━━━ RECORDS TO PROCESS ━━━
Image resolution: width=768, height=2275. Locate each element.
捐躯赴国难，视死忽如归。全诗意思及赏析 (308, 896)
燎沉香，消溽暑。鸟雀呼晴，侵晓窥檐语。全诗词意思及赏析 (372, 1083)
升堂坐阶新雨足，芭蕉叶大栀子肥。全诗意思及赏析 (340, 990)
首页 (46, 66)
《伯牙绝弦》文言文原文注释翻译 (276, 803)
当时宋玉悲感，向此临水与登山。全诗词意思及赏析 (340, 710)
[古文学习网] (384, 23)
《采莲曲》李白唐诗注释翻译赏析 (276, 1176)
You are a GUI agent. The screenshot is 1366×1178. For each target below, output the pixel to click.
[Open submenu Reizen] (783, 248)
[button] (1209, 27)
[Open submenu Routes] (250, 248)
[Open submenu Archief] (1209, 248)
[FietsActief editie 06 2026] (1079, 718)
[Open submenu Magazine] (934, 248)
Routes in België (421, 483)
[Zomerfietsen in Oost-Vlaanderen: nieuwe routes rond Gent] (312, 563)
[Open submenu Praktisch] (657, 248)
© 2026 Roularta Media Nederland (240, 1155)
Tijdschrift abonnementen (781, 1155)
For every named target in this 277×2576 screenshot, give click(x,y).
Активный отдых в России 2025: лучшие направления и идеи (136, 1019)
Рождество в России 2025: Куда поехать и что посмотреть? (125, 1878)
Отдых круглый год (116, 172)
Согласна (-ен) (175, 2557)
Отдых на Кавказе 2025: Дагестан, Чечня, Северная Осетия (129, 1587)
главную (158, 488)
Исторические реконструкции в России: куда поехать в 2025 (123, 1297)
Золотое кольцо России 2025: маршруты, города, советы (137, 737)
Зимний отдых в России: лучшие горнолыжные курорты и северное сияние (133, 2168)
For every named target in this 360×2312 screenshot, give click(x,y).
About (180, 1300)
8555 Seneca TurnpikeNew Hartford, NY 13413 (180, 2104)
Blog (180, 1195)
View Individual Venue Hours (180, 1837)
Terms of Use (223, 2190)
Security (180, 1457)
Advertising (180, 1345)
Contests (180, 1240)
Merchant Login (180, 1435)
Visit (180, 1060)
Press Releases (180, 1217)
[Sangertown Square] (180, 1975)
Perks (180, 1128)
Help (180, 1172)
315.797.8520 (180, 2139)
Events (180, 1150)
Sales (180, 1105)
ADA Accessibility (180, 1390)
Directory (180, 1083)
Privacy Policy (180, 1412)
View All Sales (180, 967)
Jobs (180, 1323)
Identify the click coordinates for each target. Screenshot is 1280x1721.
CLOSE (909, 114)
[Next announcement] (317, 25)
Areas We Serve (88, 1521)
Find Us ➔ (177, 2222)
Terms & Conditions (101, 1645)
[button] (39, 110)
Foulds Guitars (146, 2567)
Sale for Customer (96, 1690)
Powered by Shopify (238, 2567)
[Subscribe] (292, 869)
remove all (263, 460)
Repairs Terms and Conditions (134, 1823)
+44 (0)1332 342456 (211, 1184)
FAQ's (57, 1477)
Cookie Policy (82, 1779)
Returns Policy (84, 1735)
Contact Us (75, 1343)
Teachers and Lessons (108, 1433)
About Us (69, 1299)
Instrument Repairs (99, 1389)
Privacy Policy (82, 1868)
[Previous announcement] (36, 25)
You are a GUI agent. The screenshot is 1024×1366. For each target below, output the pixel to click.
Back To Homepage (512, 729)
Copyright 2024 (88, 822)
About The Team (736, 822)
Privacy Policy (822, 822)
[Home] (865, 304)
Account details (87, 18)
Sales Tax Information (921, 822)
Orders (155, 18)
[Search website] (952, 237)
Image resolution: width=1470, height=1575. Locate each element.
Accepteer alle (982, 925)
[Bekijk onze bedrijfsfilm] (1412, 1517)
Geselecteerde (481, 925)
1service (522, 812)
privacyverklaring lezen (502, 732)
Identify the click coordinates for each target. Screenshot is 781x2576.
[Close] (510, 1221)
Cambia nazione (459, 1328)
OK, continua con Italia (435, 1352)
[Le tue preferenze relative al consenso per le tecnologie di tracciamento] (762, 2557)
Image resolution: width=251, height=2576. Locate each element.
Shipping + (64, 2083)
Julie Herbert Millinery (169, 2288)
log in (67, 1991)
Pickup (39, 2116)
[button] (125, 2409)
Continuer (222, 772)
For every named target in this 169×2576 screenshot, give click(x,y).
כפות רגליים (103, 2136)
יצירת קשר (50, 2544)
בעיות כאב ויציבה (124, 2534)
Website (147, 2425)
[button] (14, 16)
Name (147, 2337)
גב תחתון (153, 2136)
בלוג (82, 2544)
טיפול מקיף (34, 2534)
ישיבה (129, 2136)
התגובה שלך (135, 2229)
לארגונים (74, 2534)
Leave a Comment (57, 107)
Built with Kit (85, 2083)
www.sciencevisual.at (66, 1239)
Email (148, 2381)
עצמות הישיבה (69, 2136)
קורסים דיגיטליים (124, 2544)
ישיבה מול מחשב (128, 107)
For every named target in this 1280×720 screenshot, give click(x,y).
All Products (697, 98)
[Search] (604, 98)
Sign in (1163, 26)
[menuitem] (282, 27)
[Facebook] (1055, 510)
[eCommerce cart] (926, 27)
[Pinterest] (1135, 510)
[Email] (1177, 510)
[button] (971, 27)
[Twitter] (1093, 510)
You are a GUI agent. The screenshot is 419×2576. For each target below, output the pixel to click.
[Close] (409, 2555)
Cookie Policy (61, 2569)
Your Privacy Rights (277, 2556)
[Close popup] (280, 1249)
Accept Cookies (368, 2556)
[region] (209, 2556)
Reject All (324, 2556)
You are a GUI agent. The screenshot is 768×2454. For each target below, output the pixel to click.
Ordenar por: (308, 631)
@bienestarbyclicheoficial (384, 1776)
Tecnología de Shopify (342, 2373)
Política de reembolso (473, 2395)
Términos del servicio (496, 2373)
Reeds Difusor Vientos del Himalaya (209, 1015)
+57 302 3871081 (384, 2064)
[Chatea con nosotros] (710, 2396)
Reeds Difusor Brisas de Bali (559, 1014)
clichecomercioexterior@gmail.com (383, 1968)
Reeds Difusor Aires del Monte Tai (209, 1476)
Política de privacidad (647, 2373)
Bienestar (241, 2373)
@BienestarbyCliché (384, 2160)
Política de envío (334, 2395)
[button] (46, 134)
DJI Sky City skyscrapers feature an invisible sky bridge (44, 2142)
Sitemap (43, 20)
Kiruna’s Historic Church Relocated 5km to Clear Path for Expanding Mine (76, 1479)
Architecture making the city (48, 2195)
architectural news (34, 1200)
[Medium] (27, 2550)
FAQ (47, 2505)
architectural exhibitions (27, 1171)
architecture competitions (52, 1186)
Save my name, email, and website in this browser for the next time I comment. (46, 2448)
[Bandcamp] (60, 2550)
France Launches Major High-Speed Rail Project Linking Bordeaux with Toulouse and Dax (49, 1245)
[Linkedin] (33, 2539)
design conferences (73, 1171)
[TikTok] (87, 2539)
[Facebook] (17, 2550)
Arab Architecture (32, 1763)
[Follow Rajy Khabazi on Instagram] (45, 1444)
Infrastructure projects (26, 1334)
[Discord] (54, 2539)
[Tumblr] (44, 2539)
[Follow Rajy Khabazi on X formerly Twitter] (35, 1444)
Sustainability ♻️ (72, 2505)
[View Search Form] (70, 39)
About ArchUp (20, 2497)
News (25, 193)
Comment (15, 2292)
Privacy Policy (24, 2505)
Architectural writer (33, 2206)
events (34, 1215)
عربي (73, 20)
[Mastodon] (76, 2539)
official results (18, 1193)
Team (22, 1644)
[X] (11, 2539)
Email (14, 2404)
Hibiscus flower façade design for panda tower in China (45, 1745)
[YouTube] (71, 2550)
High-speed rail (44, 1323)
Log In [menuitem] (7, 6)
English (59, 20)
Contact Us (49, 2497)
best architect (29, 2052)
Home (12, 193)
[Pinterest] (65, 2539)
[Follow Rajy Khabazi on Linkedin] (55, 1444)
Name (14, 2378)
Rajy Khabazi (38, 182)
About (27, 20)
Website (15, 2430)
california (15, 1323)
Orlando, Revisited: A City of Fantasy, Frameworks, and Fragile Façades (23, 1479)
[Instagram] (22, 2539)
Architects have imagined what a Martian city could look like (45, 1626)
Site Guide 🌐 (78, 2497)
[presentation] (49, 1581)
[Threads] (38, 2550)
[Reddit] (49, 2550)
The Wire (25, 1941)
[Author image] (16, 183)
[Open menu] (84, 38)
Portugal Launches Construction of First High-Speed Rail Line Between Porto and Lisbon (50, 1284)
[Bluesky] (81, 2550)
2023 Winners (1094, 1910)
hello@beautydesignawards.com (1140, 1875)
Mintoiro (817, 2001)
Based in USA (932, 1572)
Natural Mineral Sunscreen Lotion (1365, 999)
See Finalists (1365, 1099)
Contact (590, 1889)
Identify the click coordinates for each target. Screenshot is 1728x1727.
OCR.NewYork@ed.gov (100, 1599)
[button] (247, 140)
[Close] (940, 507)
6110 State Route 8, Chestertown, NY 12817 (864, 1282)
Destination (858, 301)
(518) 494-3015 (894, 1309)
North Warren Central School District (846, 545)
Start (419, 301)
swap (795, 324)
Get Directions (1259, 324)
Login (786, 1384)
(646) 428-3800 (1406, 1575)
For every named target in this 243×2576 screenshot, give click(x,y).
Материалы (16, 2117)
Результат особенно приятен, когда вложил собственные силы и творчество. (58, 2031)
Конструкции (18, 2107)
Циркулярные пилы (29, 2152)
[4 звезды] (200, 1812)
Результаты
━━━
Retype the portion of the data above that starts on the line with "[Chatea con nosotros] (710, 2396)" and finishes on the line with "Sitemap (43, 20)", including both of those lines.

[Chatea con nosotros] (710, 2396)
Reeds Difusor Brisas de Bali (559, 1014)
clichecomercioexterior@gmail.com (383, 1968)
Reeds Difusor Aires del Monte Tai (209, 1476)
Política de privacidad (647, 2373)
Bienestar (241, 2373)
@BienestarbyCliché (384, 2160)
Política de envío (334, 2395)
[button] (46, 134)
DJI Sky City skyscrapers feature an invisible sky bridge (44, 2142)
Sitemap (43, 20)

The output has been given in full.